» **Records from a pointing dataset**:
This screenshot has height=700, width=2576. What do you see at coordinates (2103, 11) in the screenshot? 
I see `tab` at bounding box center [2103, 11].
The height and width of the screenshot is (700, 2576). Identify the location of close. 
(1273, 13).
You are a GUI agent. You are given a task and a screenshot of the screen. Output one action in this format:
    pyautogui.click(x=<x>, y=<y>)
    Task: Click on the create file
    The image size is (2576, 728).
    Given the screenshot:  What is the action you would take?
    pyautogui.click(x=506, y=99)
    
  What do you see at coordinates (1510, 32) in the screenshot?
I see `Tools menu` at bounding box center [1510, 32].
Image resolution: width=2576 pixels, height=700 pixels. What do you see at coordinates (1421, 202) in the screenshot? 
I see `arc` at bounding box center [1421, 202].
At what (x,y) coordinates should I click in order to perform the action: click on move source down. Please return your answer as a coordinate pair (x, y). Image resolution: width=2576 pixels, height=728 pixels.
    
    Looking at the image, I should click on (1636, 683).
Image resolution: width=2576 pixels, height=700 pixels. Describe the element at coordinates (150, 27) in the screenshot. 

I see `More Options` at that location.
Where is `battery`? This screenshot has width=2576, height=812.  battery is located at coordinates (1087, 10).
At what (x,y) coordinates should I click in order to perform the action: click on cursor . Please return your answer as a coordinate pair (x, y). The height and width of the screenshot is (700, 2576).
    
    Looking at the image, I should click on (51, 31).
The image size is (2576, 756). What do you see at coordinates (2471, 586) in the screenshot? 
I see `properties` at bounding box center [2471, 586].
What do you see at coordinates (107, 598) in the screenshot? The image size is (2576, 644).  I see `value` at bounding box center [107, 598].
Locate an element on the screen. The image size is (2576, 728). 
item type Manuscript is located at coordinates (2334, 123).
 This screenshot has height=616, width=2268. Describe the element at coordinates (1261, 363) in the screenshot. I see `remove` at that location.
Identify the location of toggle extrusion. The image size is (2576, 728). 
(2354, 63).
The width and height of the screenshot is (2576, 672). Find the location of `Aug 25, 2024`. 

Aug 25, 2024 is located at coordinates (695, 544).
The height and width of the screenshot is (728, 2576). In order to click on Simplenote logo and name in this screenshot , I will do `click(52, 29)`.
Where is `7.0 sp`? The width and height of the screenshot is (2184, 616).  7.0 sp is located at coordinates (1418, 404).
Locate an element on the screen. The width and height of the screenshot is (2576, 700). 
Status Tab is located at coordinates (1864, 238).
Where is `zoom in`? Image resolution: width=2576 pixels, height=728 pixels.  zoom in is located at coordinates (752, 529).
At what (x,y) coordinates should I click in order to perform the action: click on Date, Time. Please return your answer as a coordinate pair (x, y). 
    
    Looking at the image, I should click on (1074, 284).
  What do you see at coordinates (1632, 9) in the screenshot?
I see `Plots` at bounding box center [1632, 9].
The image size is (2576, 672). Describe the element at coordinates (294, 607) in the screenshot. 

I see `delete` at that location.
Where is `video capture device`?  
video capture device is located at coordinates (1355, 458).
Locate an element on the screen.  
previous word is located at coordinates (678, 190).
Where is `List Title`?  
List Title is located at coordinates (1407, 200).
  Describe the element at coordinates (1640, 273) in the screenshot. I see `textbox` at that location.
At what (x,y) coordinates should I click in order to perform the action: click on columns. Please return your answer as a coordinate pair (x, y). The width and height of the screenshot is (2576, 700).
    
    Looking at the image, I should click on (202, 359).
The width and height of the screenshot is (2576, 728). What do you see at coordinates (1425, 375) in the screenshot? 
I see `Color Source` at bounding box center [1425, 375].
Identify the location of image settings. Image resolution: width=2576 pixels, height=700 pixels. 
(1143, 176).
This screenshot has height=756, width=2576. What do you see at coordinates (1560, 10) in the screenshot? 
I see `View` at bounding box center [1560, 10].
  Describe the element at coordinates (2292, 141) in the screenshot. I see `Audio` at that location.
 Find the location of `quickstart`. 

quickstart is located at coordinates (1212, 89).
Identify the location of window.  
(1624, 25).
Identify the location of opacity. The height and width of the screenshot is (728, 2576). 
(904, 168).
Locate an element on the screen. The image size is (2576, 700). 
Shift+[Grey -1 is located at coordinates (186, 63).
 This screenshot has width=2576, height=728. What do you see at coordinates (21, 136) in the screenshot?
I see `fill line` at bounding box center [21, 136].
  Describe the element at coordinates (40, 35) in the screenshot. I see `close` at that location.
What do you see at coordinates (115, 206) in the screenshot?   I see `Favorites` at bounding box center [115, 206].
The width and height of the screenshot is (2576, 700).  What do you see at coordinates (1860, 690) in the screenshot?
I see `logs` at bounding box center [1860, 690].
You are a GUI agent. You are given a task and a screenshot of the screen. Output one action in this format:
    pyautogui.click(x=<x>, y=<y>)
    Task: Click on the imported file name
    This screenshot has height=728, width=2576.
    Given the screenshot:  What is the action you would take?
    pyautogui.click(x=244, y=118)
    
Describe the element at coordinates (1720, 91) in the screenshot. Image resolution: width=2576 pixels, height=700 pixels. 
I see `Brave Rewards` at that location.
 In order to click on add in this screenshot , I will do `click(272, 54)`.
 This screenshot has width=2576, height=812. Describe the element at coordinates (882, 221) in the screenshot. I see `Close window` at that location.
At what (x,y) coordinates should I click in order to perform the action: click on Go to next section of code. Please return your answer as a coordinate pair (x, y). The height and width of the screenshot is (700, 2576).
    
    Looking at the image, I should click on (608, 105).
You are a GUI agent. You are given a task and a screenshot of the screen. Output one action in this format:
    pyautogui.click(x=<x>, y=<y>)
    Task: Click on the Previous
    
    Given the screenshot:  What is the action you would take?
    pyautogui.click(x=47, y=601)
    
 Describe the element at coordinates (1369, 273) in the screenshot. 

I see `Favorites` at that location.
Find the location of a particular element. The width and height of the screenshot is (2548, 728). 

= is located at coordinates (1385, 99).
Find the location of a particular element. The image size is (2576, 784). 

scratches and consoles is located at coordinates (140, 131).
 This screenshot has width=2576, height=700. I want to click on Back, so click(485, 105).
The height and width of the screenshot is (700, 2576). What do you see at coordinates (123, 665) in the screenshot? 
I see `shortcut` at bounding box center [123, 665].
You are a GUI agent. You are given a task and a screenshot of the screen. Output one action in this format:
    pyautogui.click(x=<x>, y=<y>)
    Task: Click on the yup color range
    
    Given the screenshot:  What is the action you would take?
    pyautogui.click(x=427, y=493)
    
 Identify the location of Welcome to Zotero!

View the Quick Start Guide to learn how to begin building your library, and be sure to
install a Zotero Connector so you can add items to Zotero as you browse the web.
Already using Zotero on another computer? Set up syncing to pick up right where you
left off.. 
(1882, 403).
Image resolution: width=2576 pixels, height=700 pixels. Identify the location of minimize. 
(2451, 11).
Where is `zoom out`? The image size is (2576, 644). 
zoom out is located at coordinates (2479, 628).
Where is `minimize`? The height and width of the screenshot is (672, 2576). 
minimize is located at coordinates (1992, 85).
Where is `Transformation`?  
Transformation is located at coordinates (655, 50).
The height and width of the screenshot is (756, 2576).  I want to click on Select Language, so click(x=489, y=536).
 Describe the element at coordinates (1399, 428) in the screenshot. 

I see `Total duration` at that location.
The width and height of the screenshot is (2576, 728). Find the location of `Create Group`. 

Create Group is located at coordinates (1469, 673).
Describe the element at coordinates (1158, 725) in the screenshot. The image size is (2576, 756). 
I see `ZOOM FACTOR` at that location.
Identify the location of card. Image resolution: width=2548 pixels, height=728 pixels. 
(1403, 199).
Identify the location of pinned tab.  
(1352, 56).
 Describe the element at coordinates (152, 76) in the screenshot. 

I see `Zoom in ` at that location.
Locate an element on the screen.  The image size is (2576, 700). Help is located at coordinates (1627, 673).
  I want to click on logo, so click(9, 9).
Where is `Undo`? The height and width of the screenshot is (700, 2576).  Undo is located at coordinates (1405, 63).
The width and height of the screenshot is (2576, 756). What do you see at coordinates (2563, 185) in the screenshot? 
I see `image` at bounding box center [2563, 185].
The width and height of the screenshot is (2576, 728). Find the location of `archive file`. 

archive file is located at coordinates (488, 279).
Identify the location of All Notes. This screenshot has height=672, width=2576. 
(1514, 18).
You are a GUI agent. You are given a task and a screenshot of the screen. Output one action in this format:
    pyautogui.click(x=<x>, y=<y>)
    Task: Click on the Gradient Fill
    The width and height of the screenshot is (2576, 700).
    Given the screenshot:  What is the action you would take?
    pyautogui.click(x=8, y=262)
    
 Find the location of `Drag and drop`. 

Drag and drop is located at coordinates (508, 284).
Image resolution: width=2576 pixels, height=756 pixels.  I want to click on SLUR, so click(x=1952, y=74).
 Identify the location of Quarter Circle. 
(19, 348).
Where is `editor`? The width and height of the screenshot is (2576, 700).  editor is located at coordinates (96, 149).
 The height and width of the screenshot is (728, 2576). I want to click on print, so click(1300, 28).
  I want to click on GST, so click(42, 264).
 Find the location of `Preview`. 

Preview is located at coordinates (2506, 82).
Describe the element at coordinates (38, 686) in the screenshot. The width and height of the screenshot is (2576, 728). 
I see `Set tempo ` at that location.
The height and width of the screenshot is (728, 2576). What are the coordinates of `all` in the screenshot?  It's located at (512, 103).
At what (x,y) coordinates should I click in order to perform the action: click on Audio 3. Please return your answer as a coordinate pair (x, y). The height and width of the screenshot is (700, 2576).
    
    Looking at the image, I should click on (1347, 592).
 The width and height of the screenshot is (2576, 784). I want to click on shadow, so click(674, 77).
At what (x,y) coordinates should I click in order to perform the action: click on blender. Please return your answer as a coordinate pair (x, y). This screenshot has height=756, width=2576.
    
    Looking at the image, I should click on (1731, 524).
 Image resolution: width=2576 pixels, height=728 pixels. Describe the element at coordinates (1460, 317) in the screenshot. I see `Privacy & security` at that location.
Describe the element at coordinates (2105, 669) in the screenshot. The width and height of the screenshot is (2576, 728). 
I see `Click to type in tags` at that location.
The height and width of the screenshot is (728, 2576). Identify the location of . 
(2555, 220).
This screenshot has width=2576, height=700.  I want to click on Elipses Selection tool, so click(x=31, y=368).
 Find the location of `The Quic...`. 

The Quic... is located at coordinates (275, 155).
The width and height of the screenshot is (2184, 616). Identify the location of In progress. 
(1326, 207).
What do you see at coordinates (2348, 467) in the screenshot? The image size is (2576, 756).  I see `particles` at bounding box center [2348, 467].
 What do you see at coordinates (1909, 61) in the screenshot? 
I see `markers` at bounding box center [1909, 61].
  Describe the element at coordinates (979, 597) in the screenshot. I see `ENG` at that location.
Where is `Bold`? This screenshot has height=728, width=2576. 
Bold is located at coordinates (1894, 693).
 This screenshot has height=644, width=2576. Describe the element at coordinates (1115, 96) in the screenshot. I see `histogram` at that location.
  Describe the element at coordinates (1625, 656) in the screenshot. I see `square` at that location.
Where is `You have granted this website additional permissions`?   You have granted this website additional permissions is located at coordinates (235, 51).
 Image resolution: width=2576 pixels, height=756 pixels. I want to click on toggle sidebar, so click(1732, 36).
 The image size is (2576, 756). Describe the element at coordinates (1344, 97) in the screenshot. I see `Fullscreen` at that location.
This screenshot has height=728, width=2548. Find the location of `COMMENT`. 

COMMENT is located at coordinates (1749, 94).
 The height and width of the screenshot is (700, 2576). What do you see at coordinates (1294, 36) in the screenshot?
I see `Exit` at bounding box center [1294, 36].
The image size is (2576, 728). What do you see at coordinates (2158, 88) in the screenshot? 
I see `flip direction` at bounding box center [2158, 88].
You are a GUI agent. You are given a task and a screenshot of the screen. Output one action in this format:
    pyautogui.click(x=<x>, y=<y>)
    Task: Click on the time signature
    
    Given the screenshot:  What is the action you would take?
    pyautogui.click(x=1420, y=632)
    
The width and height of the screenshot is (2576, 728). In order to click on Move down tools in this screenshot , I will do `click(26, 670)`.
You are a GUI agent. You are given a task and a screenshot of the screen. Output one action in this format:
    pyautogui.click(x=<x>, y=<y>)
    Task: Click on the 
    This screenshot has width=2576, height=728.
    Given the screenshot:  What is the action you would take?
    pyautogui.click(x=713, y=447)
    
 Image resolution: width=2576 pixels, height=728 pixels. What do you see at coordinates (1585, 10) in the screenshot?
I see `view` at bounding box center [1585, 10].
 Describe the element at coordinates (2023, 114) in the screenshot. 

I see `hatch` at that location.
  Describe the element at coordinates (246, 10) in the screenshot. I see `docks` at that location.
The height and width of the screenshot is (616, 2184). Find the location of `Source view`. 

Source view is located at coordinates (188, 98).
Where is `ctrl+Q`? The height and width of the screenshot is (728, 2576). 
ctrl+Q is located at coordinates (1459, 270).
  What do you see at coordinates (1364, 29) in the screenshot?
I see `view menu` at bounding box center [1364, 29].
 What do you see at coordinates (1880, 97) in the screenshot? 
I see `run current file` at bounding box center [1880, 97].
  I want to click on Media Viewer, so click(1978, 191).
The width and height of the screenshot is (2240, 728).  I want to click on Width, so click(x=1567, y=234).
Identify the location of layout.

» **GOAL**: Edit the records from the line with "Identify the location of Quarter Circle." to the line with "The width and height of the screenshot is (2576, 784)." by replacing "Audio 3" with "Audio 2" and leaving everything else unchanged. Return only those lines.

» **COMPLETE OUTPUT**:
 Identify the location of Quarter Circle. 
(19, 348).
Where is `editor`? The width and height of the screenshot is (2576, 700).  editor is located at coordinates (96, 149).
 The height and width of the screenshot is (728, 2576). I want to click on print, so click(1300, 28).
  I want to click on GST, so click(42, 264).
 Find the location of `Preview`. 

Preview is located at coordinates (2506, 82).
Describe the element at coordinates (38, 686) in the screenshot. The width and height of the screenshot is (2576, 728). 
I see `Set tempo ` at that location.
The height and width of the screenshot is (728, 2576). What are the coordinates of `all` in the screenshot?  It's located at (512, 103).
At what (x,y) coordinates should I click in order to perform the action: click on Audio 2. Please return your answer as a coordinate pair (x, y). The height and width of the screenshot is (700, 2576).
    
    Looking at the image, I should click on (1347, 592).
 The width and height of the screenshot is (2576, 784). I want to click on shadow, so click(674, 77).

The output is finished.